Requirements - Please echo the entries below word for word, starting at the line containing "Uncheck Hayao Miyazaki in left panel" and ending at the line containing "point(506,564)", with both of those lines included.

[Target position records]

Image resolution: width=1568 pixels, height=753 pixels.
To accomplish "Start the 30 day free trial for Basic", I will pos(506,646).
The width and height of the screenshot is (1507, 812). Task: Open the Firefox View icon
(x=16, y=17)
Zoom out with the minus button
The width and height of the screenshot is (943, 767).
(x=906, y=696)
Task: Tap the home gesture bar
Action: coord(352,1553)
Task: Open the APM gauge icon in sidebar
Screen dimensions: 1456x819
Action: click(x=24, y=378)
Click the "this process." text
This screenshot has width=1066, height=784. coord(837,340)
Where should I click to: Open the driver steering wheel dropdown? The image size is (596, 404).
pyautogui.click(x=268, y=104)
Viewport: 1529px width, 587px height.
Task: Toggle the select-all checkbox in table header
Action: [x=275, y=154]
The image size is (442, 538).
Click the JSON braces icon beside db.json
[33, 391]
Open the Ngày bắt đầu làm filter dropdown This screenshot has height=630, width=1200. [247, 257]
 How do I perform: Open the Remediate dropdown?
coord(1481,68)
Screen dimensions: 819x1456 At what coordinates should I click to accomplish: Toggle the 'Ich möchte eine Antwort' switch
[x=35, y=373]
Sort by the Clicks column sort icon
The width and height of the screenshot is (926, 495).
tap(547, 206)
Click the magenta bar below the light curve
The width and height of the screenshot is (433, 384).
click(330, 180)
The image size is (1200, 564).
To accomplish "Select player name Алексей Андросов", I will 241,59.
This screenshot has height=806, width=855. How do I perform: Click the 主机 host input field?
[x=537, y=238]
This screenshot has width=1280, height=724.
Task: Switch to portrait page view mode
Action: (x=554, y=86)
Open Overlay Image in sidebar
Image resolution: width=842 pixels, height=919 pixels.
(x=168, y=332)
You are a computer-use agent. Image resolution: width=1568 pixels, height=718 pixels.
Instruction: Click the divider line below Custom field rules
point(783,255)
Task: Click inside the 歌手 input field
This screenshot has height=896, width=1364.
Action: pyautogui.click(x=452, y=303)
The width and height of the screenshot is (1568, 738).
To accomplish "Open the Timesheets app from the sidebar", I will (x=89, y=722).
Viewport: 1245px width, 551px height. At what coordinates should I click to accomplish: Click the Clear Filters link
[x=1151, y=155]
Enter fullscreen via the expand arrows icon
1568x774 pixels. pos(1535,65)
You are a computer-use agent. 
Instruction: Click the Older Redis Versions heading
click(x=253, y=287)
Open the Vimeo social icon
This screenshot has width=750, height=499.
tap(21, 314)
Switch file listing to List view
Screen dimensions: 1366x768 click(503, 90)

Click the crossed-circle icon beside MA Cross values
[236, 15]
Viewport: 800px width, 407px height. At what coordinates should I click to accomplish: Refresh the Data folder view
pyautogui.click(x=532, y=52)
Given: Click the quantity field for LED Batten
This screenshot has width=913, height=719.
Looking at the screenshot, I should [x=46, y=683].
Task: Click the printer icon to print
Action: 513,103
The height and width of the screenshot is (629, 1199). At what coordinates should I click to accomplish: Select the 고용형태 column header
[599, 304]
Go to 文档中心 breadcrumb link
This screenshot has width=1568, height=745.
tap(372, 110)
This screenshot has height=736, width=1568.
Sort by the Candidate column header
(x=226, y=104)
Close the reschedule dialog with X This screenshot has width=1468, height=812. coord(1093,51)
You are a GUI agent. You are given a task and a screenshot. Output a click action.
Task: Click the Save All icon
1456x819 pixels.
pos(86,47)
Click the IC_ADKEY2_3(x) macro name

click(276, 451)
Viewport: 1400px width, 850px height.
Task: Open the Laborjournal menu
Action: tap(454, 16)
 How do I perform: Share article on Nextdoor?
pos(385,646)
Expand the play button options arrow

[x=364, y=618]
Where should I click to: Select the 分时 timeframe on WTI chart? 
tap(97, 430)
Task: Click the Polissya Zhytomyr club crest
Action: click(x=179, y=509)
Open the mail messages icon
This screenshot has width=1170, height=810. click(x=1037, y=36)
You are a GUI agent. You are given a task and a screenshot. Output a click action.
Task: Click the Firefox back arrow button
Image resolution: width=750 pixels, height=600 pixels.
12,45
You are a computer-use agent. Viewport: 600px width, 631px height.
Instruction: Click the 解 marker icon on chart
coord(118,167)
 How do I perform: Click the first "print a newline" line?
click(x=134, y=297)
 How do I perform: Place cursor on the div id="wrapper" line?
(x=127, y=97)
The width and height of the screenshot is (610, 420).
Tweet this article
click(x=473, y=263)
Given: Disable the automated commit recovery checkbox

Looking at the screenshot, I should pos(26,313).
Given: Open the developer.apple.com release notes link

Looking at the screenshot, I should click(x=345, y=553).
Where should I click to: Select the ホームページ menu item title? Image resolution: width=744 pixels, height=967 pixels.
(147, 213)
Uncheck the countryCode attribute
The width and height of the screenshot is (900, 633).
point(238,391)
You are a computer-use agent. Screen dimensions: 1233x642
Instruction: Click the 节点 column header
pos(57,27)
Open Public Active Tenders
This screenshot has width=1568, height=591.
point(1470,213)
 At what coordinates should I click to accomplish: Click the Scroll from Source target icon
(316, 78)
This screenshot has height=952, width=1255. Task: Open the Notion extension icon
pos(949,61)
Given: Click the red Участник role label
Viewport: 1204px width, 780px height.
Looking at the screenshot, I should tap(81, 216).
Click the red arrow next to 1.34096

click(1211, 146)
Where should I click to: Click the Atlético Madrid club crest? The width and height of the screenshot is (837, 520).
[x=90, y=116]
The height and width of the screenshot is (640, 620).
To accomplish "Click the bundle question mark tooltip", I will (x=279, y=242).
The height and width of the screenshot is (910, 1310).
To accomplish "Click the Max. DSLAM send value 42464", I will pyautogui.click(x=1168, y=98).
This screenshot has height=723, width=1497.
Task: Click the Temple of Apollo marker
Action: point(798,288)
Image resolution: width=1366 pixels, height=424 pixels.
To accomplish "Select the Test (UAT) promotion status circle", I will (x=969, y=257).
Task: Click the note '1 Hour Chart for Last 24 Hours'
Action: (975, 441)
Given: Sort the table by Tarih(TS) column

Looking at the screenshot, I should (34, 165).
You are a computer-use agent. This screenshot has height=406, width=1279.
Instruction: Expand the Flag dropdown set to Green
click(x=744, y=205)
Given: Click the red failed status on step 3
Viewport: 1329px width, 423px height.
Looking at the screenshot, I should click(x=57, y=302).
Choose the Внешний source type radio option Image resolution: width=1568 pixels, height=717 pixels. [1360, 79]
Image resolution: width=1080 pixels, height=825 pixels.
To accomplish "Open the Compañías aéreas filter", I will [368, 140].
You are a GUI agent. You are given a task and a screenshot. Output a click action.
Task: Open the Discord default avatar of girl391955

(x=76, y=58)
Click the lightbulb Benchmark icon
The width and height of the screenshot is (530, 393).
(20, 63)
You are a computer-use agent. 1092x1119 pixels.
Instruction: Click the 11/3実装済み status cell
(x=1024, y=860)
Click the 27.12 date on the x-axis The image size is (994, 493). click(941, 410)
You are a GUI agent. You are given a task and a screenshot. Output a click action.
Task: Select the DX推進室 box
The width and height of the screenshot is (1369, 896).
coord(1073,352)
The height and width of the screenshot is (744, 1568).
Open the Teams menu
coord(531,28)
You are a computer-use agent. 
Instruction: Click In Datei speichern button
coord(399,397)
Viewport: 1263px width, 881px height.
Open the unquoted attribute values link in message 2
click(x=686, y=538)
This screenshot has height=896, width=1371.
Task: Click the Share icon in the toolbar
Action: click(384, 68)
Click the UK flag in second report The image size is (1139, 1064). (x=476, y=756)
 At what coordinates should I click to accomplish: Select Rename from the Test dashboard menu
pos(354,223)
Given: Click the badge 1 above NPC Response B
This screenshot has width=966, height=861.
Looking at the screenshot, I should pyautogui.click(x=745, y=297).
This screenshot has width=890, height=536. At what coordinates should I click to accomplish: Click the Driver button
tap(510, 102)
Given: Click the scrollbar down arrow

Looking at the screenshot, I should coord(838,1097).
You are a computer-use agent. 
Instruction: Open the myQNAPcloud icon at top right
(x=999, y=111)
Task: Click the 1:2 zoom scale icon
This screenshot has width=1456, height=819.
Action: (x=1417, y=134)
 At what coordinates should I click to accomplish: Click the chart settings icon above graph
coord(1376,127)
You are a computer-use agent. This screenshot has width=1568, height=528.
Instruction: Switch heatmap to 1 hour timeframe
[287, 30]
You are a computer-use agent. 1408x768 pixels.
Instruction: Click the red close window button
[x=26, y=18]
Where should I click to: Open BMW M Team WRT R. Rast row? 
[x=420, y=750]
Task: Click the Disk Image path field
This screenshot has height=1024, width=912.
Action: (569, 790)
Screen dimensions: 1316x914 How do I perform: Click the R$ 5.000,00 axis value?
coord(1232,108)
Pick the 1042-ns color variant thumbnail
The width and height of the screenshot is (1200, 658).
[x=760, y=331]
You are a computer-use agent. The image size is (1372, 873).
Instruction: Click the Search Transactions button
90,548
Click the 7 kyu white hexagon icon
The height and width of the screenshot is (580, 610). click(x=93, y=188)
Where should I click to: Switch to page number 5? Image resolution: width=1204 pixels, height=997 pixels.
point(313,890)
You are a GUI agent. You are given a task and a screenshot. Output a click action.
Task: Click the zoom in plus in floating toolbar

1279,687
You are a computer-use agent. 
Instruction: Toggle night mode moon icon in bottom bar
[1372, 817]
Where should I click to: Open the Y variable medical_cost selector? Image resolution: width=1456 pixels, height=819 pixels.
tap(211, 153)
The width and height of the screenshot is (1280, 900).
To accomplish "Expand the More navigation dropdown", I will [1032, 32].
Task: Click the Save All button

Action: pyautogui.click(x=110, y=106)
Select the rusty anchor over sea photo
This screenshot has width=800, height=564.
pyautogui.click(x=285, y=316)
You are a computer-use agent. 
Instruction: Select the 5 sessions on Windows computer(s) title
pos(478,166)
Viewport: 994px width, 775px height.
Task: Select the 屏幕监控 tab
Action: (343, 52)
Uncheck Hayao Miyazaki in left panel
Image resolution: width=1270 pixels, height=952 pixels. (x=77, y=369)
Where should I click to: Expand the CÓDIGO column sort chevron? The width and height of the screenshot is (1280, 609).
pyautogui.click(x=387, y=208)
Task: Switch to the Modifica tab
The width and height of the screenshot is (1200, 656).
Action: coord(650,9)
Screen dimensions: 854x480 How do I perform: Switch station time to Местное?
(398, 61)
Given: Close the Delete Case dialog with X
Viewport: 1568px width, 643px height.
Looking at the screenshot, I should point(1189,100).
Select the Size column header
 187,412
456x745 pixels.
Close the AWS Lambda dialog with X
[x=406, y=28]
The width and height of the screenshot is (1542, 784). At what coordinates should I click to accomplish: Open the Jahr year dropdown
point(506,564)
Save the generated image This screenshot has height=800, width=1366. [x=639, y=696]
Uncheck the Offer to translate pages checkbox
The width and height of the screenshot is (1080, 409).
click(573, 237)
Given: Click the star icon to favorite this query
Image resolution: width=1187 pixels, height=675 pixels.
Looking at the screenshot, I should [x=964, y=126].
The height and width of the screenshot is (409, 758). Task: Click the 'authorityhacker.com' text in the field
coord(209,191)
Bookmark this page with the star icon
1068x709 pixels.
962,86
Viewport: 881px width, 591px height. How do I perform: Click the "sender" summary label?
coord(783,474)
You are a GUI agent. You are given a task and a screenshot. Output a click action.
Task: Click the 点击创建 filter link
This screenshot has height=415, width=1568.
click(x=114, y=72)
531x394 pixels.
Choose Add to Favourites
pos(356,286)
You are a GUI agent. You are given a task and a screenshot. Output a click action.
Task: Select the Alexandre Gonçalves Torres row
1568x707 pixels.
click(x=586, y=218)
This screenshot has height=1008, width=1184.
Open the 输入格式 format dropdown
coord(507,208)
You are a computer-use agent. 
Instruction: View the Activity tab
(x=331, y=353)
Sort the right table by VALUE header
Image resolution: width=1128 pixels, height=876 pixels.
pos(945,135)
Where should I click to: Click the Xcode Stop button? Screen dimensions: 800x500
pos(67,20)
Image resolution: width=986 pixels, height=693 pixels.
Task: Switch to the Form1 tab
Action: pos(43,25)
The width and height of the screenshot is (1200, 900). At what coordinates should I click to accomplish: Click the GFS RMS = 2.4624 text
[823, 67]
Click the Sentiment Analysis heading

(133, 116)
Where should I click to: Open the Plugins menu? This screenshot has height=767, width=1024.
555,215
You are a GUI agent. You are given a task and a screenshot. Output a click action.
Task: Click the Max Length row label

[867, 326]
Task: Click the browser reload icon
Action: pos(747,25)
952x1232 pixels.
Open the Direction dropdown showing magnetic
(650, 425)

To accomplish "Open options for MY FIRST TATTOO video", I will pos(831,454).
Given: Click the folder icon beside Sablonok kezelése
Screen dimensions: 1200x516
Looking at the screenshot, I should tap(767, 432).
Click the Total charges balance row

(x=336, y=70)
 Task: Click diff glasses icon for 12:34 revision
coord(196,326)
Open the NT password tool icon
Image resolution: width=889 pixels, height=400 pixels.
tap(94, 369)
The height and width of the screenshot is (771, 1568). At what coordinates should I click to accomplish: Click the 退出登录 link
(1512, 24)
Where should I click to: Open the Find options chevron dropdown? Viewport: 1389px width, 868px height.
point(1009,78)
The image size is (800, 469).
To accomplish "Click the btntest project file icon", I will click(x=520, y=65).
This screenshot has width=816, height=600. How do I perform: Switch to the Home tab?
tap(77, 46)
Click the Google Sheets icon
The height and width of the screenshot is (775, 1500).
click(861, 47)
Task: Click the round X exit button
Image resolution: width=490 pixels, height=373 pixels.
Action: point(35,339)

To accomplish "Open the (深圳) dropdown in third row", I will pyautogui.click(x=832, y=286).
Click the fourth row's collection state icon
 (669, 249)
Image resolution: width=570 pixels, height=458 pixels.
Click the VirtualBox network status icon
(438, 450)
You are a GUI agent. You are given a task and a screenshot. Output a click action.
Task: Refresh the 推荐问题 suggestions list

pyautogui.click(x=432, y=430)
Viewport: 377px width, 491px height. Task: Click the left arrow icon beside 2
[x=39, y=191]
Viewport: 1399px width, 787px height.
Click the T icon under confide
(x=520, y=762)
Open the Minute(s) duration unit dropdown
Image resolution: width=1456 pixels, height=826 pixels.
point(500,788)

Reply -
Uncheck Hayao Miyazaki in left panel
Image resolution: width=1270 pixels, height=952 pixels. (x=77, y=369)
Where should I click to: Expand the CÓDIGO column sort chevron? The width and height of the screenshot is (1280, 609).
pyautogui.click(x=387, y=208)
Task: Switch to the Modifica tab
The width and height of the screenshot is (1200, 656).
Action: coord(650,9)
Screen dimensions: 854x480 How do I perform: Switch station time to Местное?
(398, 61)
Given: Close the Delete Case dialog with X
Viewport: 1568px width, 643px height.
Looking at the screenshot, I should point(1189,100).
Select the Size column header
 187,412
456x745 pixels.
Close the AWS Lambda dialog with X
[x=406, y=28]
The width and height of the screenshot is (1542, 784). At what coordinates should I click to accomplish: Open the Jahr year dropdown
point(506,564)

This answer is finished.